■ Work instruction
Check each line of the listing for the word "Expand" and report how many lines contain it, giving nothing but the number.

■ Material shown
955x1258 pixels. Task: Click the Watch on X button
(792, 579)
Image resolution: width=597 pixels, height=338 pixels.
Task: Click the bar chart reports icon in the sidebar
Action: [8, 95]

* * *

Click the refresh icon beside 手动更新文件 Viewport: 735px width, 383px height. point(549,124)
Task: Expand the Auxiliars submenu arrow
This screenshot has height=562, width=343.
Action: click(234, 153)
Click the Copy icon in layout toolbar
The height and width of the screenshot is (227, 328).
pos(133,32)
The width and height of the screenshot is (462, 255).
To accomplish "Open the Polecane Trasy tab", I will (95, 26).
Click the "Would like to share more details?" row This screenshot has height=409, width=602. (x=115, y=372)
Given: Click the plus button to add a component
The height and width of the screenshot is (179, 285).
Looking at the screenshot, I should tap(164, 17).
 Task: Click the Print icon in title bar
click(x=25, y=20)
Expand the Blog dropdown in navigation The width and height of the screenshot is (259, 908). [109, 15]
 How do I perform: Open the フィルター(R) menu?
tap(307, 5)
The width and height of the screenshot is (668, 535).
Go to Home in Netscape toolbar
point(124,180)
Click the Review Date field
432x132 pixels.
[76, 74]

■ Output of the exercise
2